It's a slight incompatible change for code that relied on previous hacky approach, and it makes method_missing a bit more verbose, but it's worth it, and keyword arguments can help clean up a lot of complex APIs.

Kill `#to_sym` / `#to_s` spam

This is somewhat of a cultural rather than cultural problem, but every codebase I've seen over last few years is polluted by endless #to_sym / #to_s, and hacks like HashWithIndifferentAccess. Just don't.

This means {foo: :bar} syntax needs to be interpretted as {"foo" => "bar"}, and seriously it just should. The only reason to get anywhere close to Symbols should be metaprogramming.

The whole nonsense got even worse than Python's list vs tuples mess.

Method names should not be globally namespaced `String`

This is probably the biggest change I'd like to see, and it's somewhat speculative.

▶ STATED EXERCISE A
Please quote the listing verbatim, starting with its first line and going on through the line that contains "Action: click(469, 48)".
The listing that comes next has no connection to the Ruby piece.

(A data block)
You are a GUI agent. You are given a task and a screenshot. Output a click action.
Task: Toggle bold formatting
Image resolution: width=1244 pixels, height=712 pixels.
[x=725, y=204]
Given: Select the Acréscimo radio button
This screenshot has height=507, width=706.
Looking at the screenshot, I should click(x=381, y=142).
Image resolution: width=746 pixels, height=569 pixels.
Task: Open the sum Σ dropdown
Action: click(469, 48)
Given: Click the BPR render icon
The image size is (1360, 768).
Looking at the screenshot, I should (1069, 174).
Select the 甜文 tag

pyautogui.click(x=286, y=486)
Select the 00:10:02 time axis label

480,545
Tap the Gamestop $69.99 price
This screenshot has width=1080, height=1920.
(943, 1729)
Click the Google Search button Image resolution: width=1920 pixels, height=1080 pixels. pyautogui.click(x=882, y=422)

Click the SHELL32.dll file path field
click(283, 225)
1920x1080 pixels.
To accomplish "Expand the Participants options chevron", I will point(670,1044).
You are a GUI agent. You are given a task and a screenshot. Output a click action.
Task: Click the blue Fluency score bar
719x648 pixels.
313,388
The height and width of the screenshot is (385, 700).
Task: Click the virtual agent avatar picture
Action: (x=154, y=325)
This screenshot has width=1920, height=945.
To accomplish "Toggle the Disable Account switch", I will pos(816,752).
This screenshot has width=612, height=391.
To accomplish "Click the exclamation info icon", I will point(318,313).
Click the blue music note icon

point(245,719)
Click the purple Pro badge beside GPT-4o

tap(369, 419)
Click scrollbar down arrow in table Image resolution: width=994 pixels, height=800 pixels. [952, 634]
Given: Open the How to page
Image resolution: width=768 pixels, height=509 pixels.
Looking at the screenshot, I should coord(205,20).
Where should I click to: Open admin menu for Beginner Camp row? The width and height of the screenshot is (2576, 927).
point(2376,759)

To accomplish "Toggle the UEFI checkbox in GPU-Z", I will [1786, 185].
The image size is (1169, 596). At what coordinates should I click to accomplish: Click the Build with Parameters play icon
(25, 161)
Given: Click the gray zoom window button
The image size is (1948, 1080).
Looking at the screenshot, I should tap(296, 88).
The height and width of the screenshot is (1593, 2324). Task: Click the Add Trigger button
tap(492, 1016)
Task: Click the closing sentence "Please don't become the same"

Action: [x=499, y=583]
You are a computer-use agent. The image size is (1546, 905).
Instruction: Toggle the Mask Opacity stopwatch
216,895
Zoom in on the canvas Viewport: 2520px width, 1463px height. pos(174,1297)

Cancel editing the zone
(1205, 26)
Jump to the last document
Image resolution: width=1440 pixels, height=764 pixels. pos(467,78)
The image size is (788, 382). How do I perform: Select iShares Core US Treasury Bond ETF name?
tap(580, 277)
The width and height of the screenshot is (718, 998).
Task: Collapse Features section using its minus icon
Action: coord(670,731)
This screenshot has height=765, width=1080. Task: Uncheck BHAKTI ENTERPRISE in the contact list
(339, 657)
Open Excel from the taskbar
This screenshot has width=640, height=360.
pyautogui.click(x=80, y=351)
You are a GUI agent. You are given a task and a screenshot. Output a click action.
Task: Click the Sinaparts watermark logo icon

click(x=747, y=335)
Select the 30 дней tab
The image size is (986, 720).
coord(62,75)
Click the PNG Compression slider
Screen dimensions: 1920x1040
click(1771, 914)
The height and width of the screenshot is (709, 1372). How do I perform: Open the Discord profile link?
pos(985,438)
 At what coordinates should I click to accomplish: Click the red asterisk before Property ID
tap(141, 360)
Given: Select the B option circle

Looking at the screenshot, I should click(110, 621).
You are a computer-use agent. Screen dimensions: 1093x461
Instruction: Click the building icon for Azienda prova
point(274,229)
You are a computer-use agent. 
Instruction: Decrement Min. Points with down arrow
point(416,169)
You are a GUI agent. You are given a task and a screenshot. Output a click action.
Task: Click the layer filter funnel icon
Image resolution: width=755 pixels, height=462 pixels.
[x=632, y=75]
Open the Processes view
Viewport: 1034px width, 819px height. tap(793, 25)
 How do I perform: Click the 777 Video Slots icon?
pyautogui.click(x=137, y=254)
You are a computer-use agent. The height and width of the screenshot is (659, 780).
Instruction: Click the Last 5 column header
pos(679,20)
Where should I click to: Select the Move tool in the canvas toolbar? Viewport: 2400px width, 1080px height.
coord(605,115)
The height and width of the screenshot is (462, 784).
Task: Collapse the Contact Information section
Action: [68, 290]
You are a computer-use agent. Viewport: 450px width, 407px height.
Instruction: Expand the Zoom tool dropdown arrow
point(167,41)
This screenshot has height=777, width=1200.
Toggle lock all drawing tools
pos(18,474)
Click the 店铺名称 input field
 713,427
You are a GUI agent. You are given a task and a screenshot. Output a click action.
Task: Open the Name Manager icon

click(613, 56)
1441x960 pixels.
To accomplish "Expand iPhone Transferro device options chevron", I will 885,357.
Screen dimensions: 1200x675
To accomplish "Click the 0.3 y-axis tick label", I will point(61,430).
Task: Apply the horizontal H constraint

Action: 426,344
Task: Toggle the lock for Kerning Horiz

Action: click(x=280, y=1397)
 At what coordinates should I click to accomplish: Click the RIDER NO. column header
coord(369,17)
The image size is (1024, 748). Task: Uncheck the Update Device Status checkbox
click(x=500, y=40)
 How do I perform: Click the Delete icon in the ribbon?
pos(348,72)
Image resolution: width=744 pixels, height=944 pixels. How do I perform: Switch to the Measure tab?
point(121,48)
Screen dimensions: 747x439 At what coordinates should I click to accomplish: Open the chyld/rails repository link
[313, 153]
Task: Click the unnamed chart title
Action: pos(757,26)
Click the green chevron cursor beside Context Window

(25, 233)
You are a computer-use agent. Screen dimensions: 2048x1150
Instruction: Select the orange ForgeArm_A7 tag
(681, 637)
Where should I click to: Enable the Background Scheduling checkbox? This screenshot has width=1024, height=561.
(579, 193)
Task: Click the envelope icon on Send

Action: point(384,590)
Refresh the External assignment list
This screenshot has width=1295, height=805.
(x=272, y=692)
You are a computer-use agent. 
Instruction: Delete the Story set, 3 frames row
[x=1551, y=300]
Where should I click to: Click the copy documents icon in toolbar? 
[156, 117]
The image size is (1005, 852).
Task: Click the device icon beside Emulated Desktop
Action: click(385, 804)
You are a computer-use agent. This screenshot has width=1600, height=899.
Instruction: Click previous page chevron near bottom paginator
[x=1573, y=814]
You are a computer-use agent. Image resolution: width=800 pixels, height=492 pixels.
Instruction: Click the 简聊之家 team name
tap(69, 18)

▶ STATED EXERCISE B
Continue the piece on proposed Ruby changes from the point where it stops.

▶ TASK RESPONSE A
You are a GUI agent. You are given a task and a screenshot. Output a click action.
Task: Toggle bold formatting
Image resolution: width=1244 pixels, height=712 pixels.
[x=725, y=204]
Given: Select the Acréscimo radio button
This screenshot has height=507, width=706.
Looking at the screenshot, I should click(x=381, y=142).
Image resolution: width=746 pixels, height=569 pixels.
Task: Open the sum Σ dropdown
Action: click(469, 48)

▶ TASK RESPONSE B
Everybody loves code like (2.hours + 30.minutes).ago because it's far superior to any alternatives, and everybody hates how many damn methods such DSLs add to common classes.

So here's a question - why do methods live in global namespace?

Imagine if this code was:

class Integer
  def time:hours
    60*self.time:minutes
  def time:minutes
    60*self
  def time:ago
    Date.now - self

and then:

  (2.time:hours + 30.time:minutes).time:ago

This would let you teach objects how to respond to as many messages as you want without any risk of global namespace pollution.

And in ways similar to how constant resolution works now with include you could do:

class Integer
  namespace time
    def minutes
      60*self
    def hours
      60*self.minutes
    def ago
      Date.now - self

and then:

  include time
  (2.hours + 30.minutes).ago

The obvious question is - how the hell is this different from refinements? While it seems related, this proposal doesn't change object model in any way whatsoever by bolting something on top of it - you're still sending messages around - it just changes object.foo() from object.send("foo".to_sym) global method namespace to object.send(resolve_in_local_lexical_context("foo")), with resolution algorithm similar to the current constant resolution algorithm.

Of course this is a rather speculative idea, and it's difficult to explore all consequences without trying it out in practice.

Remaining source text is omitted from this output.